Screen grounding records:
[Begin]

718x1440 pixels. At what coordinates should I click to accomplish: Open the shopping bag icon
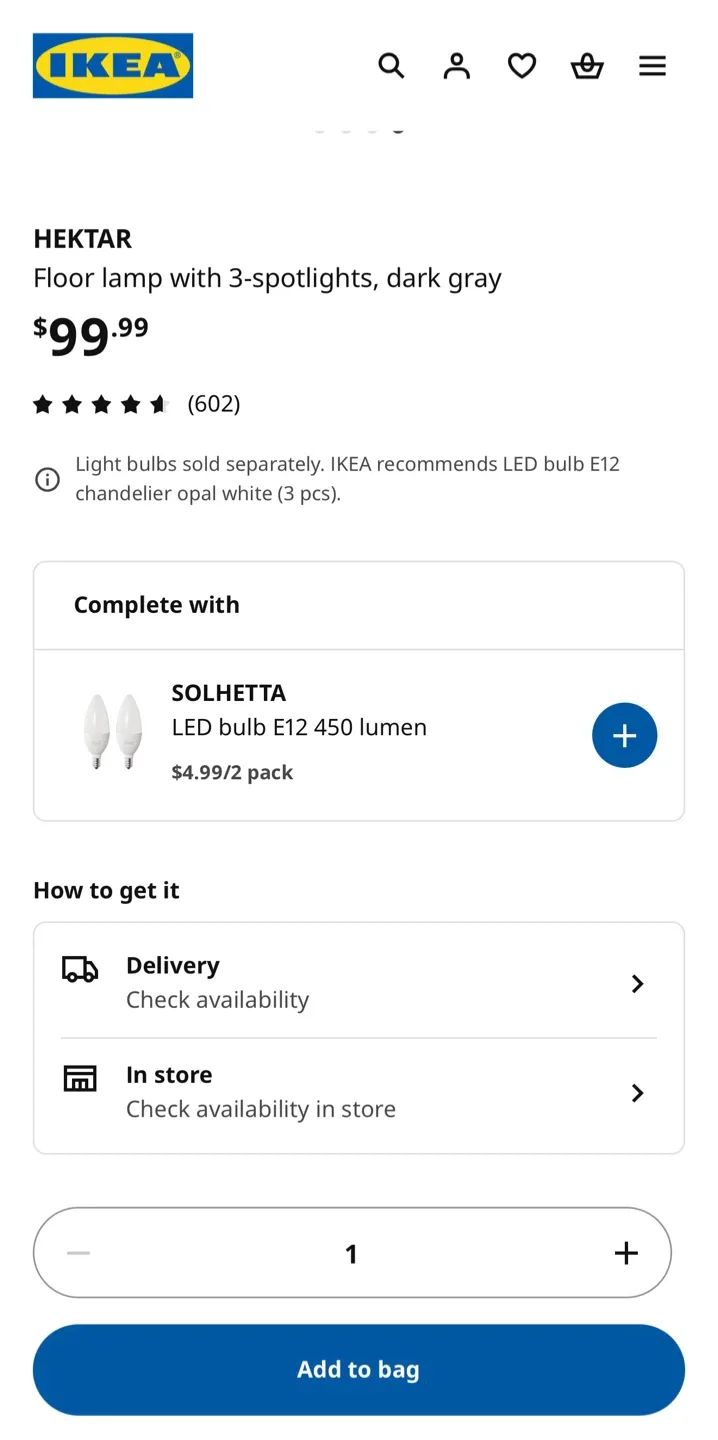tap(587, 66)
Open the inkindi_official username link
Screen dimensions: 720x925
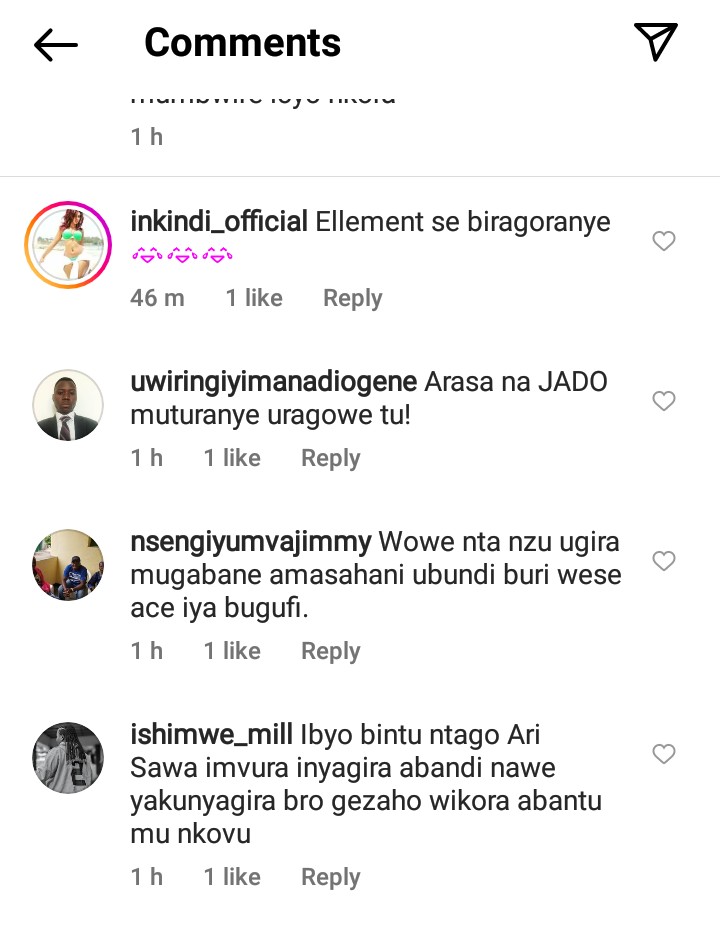pyautogui.click(x=219, y=222)
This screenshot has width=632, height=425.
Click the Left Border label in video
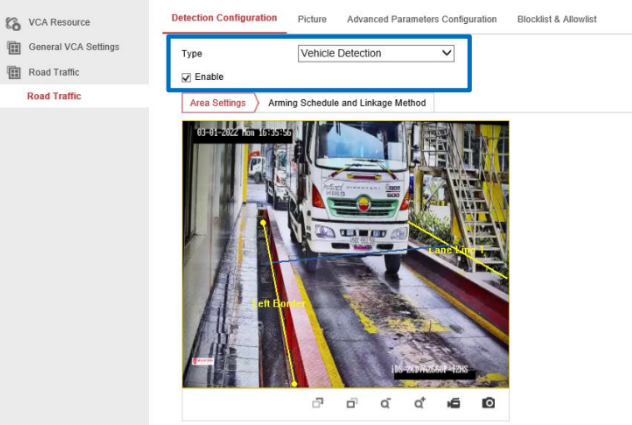point(277,302)
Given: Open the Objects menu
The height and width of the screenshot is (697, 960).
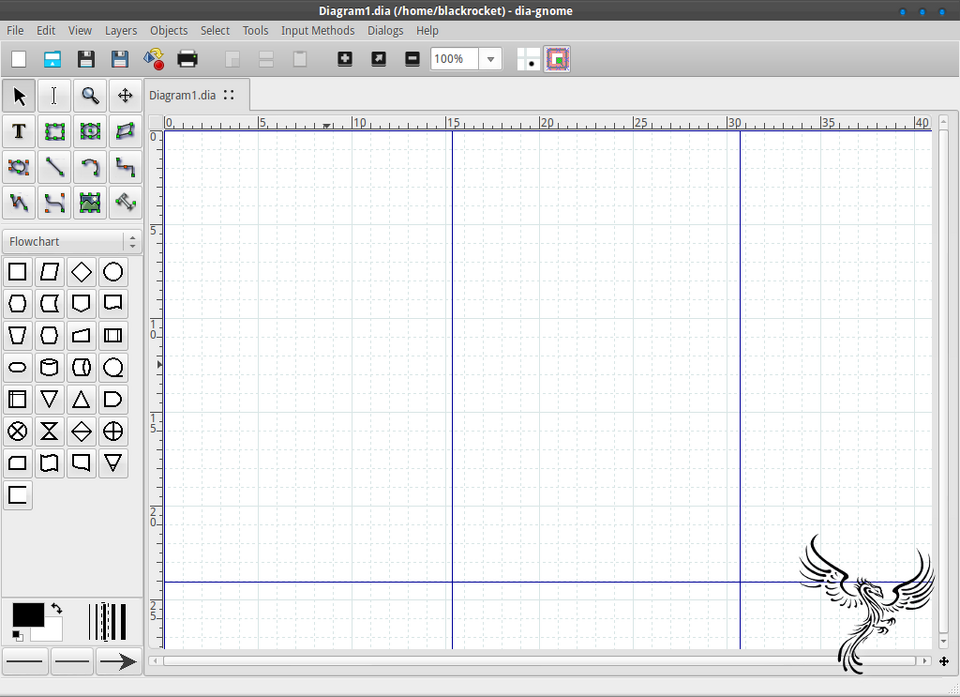Looking at the screenshot, I should (168, 30).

[End]

__Exercise task__
Could you return every line of the records above word for word, leaving out the pictures?

__Answer to the problem__
718x1440 pixels. At what coordinates should I click to accomplish: Open the shopping bag icon
tap(587, 66)
Open the inkindi_official username link
Screen dimensions: 720x925
pyautogui.click(x=219, y=222)
This screenshot has width=632, height=425.
Click the Left Border label in video
point(277,302)
Given: Open the Objects menu
The height and width of the screenshot is (697, 960).
Looking at the screenshot, I should (168, 30).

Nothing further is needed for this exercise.